Da molti anni si parla del mismatch occupazionale, cioè il mancato incontro tra domanda e offerta di lavoro. In una fase in cui vi sono grandi trasformazioni nelle politiche per il lavoro si rende necessario lo sviluppo di un approccio strutturato che favorisca le relazioni tra la scuola e il mondo imprenditoriale e stimoli l’ingresso dei giovani nel mondo del lavoro.
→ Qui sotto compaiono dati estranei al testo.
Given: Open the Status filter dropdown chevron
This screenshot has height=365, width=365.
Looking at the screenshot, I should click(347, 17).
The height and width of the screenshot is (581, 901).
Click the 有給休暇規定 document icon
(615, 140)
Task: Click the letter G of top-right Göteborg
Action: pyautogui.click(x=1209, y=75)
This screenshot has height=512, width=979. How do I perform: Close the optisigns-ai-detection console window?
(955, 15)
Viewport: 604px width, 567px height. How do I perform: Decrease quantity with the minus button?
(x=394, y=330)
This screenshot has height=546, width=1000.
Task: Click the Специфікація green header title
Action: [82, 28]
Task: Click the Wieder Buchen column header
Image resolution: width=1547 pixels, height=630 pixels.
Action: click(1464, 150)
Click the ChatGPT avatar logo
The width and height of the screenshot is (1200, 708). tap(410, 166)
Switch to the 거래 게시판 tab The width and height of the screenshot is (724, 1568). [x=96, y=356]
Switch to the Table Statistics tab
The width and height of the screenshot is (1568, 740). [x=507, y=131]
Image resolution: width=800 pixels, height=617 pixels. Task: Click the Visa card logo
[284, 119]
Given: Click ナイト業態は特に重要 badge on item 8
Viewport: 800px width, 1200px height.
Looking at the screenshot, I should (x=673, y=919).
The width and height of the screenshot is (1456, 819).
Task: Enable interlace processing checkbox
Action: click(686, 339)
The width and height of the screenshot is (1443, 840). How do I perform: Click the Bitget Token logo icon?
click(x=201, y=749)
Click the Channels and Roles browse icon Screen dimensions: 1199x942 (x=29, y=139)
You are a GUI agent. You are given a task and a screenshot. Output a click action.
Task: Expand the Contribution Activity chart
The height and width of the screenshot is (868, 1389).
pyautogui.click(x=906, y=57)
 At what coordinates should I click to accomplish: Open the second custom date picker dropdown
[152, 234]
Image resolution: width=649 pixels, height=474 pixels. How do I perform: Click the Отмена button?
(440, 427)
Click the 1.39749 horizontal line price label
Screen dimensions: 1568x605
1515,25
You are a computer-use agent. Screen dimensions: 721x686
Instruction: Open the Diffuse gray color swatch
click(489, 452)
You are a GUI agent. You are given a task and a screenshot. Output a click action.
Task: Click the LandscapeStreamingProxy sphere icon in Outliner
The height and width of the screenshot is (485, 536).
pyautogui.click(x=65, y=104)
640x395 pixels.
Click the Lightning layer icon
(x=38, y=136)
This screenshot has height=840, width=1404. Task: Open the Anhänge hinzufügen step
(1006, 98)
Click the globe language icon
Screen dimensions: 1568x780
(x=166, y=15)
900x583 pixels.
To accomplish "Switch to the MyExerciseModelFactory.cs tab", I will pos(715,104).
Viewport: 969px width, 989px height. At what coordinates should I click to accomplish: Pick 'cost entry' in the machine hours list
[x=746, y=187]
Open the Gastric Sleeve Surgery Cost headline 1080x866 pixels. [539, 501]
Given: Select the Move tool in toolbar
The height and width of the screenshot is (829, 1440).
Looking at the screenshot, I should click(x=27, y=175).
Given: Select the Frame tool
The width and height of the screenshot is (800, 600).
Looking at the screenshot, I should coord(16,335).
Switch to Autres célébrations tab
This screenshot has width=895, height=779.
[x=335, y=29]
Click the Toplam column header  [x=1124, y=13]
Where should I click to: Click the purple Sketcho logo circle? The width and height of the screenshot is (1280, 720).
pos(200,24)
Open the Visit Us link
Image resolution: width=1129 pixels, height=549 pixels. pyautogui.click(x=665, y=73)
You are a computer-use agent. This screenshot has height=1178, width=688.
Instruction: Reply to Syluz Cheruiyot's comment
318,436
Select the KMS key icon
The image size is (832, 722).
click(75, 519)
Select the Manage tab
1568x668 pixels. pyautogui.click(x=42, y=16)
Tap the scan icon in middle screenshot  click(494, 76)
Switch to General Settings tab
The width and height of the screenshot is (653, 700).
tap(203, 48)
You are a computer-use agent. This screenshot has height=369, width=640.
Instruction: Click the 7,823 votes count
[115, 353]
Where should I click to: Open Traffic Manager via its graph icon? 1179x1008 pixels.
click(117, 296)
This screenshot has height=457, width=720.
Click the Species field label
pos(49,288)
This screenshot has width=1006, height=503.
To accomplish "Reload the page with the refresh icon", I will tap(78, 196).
E’ necessario mettere in campo degli interventi specifici che, non solo permettano di colmare alcuni divari a livello di competenze acquisite durante il percorso scolastico ma, nello stesso tempo, possano garantire alle nuove generazioni l’acquisizione di una maggiore consapevolezza su sé stessi e sul ruolo che le istituzioni possono avere per facilitare il loro percorso di inserimento lavorativo.
Sempre più spesso si parla del connubio tra “lavoro” e “inclusione sociale” e si punta verso forme di orientamento dove vengono privilegiati percorsi che mirano a consolidare le competenze sociali ed emotive dell’individuo, sempre più ricercate nei contesti aziendali. Sembrerebbe un paradosso ma, nell’era dell’intelligenza artificiale che sta cambiando notevolmente il mondo del lavoro, sempre più datori di lavoro ricercano nei profili professionali caratteristiche quali, la voglia di imparare, la disponibilità al confronto, il lavoro di squadra etc… Da qui l’importanza di percorsi anche di gruppo che facciano emergere situazioni di fragilità emotiva o condizioni di svantaggio che possano compromettere la futura occupabilità dei giovani.